L'entrata del mercato anticipa quello che nasconde il suo interno; un girone dantesco che si muove scomposto e rumoroso, che si imbottiglia e che si allunga a fisarmonica. Le donne si accalcano attentissime nella scelta della frutta e della verdura, valutano e soppesano tutto con la precisione di un gemmologo: la comida qui è una cosa seria, un principio inaffondabile e non si può certo sfigurare nel risultato. Dove avanza spazio si sistema una cassa stereo, quasi sempre vicino a chi prepara tacos o antojitos, e allora la musica dei mariachi ci avvolge e allieta la pausa di chi mangia.

Il criterio e il caos si salutano continuamente ma non varcano mai le loro linee di confine, quando osservi la dedizione all'ordine in un banco di spezie, ipnotizzato dai colori quasi psichedelici o quando superi con fretta e passo accelerato le gabbie arrugginite e malconcie degli animali domestici, e lo fai con pena. Lungo il perimetro esterno si accalcano prepotenti quei banchi che non si riesce a contenere nell'involucro e che allora sono stati vomitati fuori. La frenesia occupa spazi impensabili, si impadronisce di muri, scalini e scorciatoie, è un dedalo di vie in cui saltano gli schemi e si sacrifica tutto alla vendita. Chiunque richiama a gran voce la nostra attenzione, chiunque ha ciò che ci serve al prezzo migliore. Si vende con la presenza, soprattutto. Ci allontaniamo.

* _ESTRATTO DATI_
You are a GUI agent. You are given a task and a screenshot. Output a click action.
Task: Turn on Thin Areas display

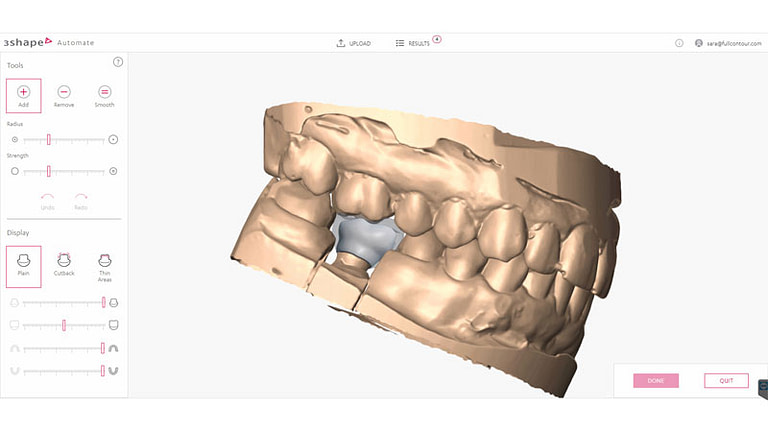[104, 264]
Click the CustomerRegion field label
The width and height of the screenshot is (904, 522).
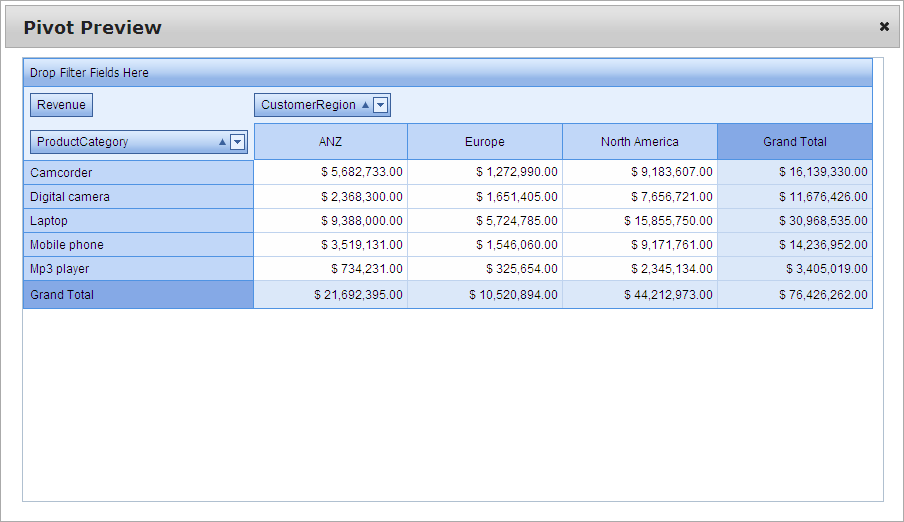308,105
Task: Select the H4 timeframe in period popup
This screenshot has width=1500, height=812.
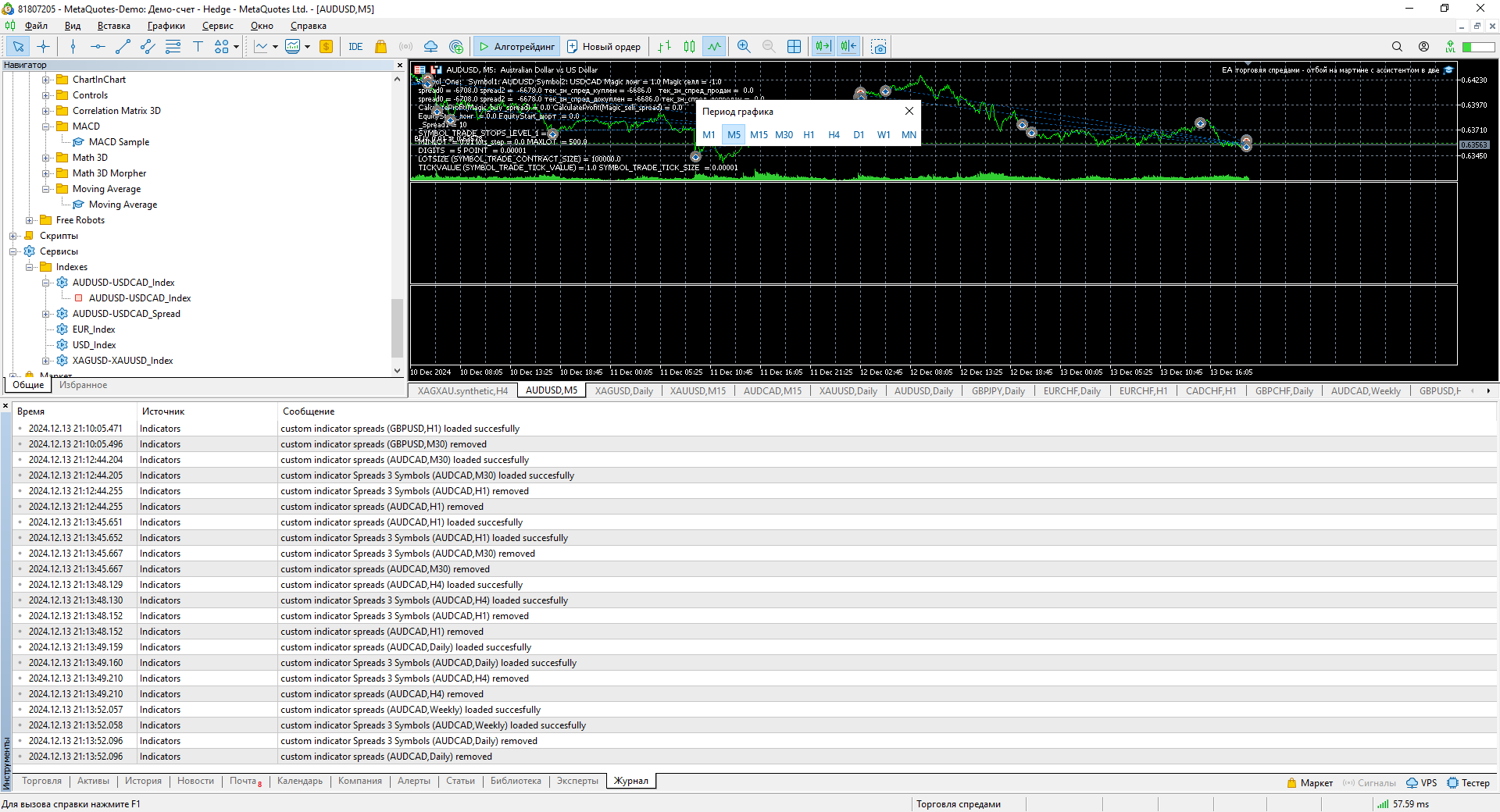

* _OBIETTIVO_
Rispondi a queste domande sul testo del mercato:
(a) Con la precisione di chi le donne valutano e soppesano frutta e verdura?
(b) Vicino a chi si sistema quasi sempre la cassa stereo?
(c) Di che cosa si impadronisce la frenesia?
L'elenco non è necessario per questo lavoro.

* _ESERCIZIO SVOLTO_
(a) Le donne valutano e soppesano tutto con la precisione di un gemmologo.
(b) La cassa stereo si sistema quasi sempre vicino a chi prepara tacos o antojitos.
(c) La frenesia si impadronisce di muri, scalini e scorciatoie.